* [Task details]: In the records that follow, the lines from the one containing "Vassily Kandinsky (82, 571)" to the one containing "Gossip e curiosità (53, 2036)", inclusive, are to be given again exactly.

Source records

# # #

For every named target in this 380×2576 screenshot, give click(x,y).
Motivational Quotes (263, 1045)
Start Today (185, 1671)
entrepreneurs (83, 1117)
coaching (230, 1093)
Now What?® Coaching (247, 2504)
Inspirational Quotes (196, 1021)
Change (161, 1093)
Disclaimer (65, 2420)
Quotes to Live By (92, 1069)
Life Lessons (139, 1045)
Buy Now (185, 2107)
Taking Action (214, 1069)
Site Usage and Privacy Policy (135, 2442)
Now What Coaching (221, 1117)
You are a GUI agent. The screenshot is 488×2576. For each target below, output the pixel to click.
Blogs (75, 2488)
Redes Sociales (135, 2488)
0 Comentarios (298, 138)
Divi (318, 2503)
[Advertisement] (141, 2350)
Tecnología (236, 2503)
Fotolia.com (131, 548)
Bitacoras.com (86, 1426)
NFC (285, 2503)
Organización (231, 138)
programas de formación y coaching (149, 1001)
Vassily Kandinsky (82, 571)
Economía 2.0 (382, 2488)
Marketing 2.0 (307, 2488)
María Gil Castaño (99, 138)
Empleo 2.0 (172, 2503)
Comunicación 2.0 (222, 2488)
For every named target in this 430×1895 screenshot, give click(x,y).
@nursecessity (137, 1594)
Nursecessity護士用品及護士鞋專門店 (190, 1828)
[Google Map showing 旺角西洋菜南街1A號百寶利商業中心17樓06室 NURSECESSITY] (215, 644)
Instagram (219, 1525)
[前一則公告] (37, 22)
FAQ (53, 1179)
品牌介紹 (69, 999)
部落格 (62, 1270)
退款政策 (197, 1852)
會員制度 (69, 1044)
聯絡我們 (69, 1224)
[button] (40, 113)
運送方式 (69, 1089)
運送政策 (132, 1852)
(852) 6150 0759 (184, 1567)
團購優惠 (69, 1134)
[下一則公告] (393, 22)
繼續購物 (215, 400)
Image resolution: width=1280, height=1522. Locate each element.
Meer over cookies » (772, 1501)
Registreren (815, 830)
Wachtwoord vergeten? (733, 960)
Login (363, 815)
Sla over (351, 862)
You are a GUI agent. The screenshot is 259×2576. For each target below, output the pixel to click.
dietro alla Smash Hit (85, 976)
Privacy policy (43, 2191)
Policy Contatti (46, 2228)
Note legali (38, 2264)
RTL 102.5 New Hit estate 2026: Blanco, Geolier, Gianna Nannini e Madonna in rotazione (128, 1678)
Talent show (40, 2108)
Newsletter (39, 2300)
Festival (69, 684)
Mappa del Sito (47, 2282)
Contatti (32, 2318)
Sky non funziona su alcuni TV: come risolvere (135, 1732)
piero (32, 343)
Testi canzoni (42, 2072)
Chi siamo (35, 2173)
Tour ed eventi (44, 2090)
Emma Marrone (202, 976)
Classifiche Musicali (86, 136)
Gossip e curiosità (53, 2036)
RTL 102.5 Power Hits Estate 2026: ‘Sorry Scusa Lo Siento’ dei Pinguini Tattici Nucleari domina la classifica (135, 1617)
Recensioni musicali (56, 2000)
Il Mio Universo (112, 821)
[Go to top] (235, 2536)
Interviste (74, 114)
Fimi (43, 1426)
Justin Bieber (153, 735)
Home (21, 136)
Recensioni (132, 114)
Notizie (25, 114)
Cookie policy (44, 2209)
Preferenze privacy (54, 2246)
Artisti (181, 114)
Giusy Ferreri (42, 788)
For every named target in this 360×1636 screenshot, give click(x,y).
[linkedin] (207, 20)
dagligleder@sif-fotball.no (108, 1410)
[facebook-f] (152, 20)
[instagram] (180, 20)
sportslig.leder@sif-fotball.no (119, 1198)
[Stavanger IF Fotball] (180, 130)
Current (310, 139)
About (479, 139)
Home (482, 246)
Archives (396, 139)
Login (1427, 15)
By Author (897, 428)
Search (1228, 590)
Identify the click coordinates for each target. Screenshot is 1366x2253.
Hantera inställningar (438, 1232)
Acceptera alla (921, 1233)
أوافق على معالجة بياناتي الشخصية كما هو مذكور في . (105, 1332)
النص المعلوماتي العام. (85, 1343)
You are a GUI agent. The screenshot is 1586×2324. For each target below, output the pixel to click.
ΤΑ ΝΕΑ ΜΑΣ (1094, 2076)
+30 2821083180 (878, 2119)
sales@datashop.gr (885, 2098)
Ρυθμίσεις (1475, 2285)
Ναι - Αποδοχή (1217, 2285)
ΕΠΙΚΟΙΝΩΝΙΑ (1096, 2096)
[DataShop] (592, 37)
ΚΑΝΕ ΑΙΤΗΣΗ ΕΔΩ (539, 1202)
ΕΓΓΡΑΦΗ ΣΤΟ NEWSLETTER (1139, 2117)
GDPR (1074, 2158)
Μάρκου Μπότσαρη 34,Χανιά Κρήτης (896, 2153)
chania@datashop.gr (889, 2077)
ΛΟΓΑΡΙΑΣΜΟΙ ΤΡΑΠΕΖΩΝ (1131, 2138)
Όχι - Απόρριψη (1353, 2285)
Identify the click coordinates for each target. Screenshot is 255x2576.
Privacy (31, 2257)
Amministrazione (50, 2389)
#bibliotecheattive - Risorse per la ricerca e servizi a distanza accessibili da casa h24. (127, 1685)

# # #

* [Expected answer]:
Vassily Kandinsky (82, 571)
Economía 2.0 (382, 2488)
Marketing 2.0 (307, 2488)
María Gil Castaño (99, 138)
Empleo 2.0 (172, 2503)
Comunicación 2.0 (222, 2488)
For every named target in this 430×1895 screenshot, give click(x,y).
@nursecessity (137, 1594)
Nursecessity護士用品及護士鞋專門店 (190, 1828)
[Google Map showing 旺角西洋菜南街1A號百寶利商業中心17樓06室 NURSECESSITY] (215, 644)
Instagram (219, 1525)
[前一則公告] (37, 22)
FAQ (53, 1179)
品牌介紹 (69, 999)
部落格 (62, 1270)
退款政策 (197, 1852)
會員制度 (69, 1044)
聯絡我們 (69, 1224)
[button] (40, 113)
運送方式 (69, 1089)
運送政策 (132, 1852)
(852) 6150 0759 (184, 1567)
團購優惠 (69, 1134)
[下一則公告] (393, 22)
繼續購物 (215, 400)
Image resolution: width=1280, height=1522. Locate each element.
Meer over cookies » (772, 1501)
Registreren (815, 830)
Wachtwoord vergeten? (733, 960)
Login (363, 815)
Sla over (351, 862)
You are a GUI agent. The screenshot is 259×2576. For each target below, output the pixel to click.
dietro alla Smash Hit (85, 976)
Privacy policy (43, 2191)
Policy Contatti (46, 2228)
Note legali (38, 2264)
RTL 102.5 New Hit estate 2026: Blanco, Geolier, Gianna Nannini e Madonna in rotazione (128, 1678)
Talent show (40, 2108)
Newsletter (39, 2300)
Festival (69, 684)
Mappa del Sito (47, 2282)
Contatti (32, 2318)
Sky non funziona su alcuni TV: come risolvere (135, 1732)
piero (32, 343)
Testi canzoni (42, 2072)
Chi siamo (35, 2173)
Tour ed eventi (44, 2090)
Emma Marrone (202, 976)
Classifiche Musicali (86, 136)
Gossip e curiosità (53, 2036)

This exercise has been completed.